**Problem description:** Nothing but the lines from the one with "В брянских Выгоничах" down to the one with "Общество (181, 261)" should be returned, exactly and with both ends included, from the material below.

**Supplied material:**
((

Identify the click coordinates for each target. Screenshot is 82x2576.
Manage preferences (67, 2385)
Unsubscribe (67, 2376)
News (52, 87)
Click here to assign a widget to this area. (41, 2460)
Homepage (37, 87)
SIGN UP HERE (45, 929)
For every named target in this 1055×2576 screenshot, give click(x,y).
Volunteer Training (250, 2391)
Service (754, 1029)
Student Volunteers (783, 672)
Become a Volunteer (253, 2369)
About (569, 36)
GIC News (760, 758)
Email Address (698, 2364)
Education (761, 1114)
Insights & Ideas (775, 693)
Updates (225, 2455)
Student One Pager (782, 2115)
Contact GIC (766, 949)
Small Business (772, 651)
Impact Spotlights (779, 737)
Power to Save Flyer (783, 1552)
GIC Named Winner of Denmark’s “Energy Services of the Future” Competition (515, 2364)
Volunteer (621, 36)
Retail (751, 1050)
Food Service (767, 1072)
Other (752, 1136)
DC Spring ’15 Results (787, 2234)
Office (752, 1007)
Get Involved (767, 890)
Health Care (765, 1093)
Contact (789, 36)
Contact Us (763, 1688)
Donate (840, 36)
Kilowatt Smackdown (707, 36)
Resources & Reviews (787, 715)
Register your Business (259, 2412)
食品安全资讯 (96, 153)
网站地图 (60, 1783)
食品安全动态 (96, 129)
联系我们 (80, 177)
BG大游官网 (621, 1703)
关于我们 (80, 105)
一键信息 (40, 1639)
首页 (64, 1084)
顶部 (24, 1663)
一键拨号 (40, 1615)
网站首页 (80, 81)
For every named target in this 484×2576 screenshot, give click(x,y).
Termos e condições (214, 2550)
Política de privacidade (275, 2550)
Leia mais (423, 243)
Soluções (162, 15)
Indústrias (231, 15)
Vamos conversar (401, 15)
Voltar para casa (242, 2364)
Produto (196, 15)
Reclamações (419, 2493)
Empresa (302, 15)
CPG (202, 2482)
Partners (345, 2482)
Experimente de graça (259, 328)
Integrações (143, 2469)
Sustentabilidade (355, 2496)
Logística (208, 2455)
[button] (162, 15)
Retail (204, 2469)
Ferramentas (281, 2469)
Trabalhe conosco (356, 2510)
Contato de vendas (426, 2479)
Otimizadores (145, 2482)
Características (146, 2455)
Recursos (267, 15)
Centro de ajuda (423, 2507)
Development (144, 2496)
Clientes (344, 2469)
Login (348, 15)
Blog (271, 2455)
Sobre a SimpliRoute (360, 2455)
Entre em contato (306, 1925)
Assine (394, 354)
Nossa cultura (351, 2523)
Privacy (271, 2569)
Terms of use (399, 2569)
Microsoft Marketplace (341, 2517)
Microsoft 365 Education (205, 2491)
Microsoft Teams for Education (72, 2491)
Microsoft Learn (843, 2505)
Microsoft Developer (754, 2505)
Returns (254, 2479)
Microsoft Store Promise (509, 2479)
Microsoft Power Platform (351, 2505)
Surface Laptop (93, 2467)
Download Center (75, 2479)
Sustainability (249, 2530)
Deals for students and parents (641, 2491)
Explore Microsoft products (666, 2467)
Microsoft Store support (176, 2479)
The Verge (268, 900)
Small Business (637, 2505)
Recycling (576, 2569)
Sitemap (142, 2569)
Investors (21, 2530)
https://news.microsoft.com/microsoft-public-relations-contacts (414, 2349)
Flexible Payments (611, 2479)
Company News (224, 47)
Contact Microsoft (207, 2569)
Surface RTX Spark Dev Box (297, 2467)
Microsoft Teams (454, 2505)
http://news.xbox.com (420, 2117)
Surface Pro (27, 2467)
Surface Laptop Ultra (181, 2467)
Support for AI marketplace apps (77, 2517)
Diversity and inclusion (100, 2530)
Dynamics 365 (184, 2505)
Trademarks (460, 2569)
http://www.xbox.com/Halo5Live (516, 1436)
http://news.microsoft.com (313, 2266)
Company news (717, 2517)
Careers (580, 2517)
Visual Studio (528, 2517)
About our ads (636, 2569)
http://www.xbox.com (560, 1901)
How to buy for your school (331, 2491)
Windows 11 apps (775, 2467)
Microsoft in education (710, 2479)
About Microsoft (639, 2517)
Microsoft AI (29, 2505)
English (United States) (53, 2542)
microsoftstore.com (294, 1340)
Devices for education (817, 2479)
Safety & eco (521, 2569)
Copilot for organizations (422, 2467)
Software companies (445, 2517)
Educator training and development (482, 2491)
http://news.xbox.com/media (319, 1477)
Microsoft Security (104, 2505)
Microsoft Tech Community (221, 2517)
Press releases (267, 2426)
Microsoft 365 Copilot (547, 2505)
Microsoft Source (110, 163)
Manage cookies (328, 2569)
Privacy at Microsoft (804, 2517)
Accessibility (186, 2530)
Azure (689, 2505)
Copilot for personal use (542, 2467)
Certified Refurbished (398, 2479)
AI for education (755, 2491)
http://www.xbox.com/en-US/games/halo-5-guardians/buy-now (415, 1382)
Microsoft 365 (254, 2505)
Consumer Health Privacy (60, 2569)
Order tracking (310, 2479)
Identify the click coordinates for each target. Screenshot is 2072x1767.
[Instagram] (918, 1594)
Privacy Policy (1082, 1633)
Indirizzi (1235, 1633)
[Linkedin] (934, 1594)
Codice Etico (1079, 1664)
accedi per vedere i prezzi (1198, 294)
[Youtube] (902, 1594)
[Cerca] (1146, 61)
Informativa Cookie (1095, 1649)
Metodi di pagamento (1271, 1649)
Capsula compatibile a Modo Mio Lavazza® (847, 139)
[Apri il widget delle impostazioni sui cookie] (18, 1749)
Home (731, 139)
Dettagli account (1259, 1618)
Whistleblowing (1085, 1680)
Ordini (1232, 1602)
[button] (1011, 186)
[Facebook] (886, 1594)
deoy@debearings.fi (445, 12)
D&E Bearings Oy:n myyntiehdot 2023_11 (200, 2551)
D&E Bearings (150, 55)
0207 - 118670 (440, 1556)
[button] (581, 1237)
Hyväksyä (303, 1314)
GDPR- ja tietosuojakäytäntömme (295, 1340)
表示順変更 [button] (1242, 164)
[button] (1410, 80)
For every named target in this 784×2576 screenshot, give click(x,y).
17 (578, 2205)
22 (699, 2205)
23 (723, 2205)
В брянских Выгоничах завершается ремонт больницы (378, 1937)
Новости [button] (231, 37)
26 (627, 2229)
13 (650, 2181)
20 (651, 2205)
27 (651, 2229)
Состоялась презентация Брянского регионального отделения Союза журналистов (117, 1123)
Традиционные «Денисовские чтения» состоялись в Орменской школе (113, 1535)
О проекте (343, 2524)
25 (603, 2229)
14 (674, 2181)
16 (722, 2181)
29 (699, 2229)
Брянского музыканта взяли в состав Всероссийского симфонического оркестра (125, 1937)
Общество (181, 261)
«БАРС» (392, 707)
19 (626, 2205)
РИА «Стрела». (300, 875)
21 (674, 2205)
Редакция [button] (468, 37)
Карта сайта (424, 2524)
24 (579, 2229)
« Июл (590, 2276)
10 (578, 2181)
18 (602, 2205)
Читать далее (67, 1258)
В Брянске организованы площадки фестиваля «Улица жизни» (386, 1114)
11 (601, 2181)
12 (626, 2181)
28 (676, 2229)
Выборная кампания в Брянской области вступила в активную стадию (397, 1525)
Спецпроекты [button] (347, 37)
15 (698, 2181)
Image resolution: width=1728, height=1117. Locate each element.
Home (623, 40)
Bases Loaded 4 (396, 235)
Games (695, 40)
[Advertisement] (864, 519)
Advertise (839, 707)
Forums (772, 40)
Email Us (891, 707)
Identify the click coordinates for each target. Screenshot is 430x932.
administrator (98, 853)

))

**Task answer:**
В брянских Выгоничах завершается ремонт больницы (378, 1937)
Новости [button] (231, 37)
26 (627, 2229)
13 (650, 2181)
20 (651, 2205)
27 (651, 2229)
Состоялась презентация Брянского регионального отделения Союза журналистов (117, 1123)
Традиционные «Денисовские чтения» состоялись в Орменской школе (113, 1535)
О проекте (343, 2524)
25 (603, 2229)
14 (674, 2181)
16 (722, 2181)
29 (699, 2229)
Брянского музыканта взяли в состав Всероссийского симфонического оркестра (125, 1937)
Общество (181, 261)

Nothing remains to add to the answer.